The additional processing on the perl side is CPU intensive, and with more news to process more cpu was being burned. With more data from the perl side, the MySQL instance had changed its growth rate: queries that dealt with hundreds of rows earlier were now dealing with tens of thousands, causing an increased load on the database. Collectively, everything had added up nicely to swamp the whole system leaving the any queries from the website to become dog slow- rendering the website in a very non-responsive state. And yes, it all lives together- this was nothing more than an experiment that grew incrementally, so...

All of my hardware is virtually provisioned, and lives within a cloud. I'm biased toward a specific one, but anyway...

As a first step, I figured I should isolate the various parts to see if that helps things along- there was just too much CPU being contended on to adequately isolate components to make a deterministic call on what was going on. I figured I'd separate the perl processing from the database/web server first. Fairly simple to do:
Need more power?

Provision a new node
Extraordinarily easy, and in many cases, free if you want a small amount of horsepower. Get an OS booted up on it and call it good.

Addressing
Since there's going to be node to node addressing for the perl programs to talk to the database node, you need a way to maintain address lookups. In my case, I rely on Elastic IPs which while public visible also provide internal IPs when used within a security group.

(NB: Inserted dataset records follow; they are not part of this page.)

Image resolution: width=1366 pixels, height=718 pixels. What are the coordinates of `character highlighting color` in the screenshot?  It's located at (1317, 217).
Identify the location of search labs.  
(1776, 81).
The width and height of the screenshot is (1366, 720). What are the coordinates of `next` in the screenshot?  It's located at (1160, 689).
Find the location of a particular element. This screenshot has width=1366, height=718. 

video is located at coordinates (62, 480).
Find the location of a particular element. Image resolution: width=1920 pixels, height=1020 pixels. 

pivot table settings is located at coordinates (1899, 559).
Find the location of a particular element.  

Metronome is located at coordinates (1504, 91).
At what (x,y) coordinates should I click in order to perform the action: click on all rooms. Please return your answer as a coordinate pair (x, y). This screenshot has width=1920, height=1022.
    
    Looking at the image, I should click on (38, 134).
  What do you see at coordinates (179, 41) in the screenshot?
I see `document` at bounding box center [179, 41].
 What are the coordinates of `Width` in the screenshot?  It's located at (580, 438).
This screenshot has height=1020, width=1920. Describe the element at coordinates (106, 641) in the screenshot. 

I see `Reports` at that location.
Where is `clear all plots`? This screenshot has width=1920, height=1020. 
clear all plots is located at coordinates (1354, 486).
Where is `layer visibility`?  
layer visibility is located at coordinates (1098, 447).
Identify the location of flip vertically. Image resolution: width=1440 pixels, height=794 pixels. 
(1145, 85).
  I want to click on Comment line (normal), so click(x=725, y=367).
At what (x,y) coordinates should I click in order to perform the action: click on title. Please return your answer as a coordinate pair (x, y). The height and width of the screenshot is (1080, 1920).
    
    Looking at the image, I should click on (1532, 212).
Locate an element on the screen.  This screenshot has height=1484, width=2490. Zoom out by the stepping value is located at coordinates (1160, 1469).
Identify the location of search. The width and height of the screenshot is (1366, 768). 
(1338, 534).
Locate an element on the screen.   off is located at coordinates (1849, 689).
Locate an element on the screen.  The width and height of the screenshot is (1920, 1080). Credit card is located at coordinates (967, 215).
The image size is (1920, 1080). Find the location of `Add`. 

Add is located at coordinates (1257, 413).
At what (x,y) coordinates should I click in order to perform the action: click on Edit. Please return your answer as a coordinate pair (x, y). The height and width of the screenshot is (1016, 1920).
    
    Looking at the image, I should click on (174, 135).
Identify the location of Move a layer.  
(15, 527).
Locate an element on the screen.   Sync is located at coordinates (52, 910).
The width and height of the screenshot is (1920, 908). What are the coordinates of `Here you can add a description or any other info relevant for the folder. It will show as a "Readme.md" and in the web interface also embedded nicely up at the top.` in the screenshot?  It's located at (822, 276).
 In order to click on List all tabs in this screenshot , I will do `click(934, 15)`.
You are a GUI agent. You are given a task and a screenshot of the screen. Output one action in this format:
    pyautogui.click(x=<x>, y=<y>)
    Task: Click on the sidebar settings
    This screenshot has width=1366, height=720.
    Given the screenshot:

Fortunately, I only needed to make one change: point the perl programs to the elastic IP instead of pointing to localhost.

That's it. Asynchronous news acquisition and analysis is on one node, while the database and web server are elsewhere. As evident, separating those two would be trivial too- just get another node, place the war in a web server there, futz with addressing and call it good. If it doesn't work, scrap it- you lost nothing other than the time it took to run your experiment.

There's no rocket science in any of this. But its heart warming that in reality it really only takes a couple of hours (to the un-initiated like me) to get this done. Contrast that with trying to do this if you had to work with your own hardware- you'd either have to buy some, or hope there's some lying around, or make a case with your hardware team. Then you'd have to hope that this pans out well- since if it doesn't you just sank your investment in hardware.

This is, admittedly an almost contrived example of why on-demand virtual provisioning is awesome. But I think I got lucky in that my components were so inherently separable. My initial tendency might have been to do something horrible like have the news acquisition/processing live within the scope of the same war that powered the web-end. One deployment/logs/build to worry about right?

I've been part of many decisions where I suggested or was persuaded to accept that it was ok to stuff yet another component into an already large ball of yarn. Invariably, all of these would get knit together and thus become one inseparable bundle of pain.

With virtualization being so easy and cheap, I wonder how much easier it might be to consider spinning up fresh instances for every new component you consider? Granted- its a pendulum swing, and might not always be appropriate. But, if you used that premise as a baseline assumption- how would that change the end quality of what you build, how it can scale, and how easy it is to maintain?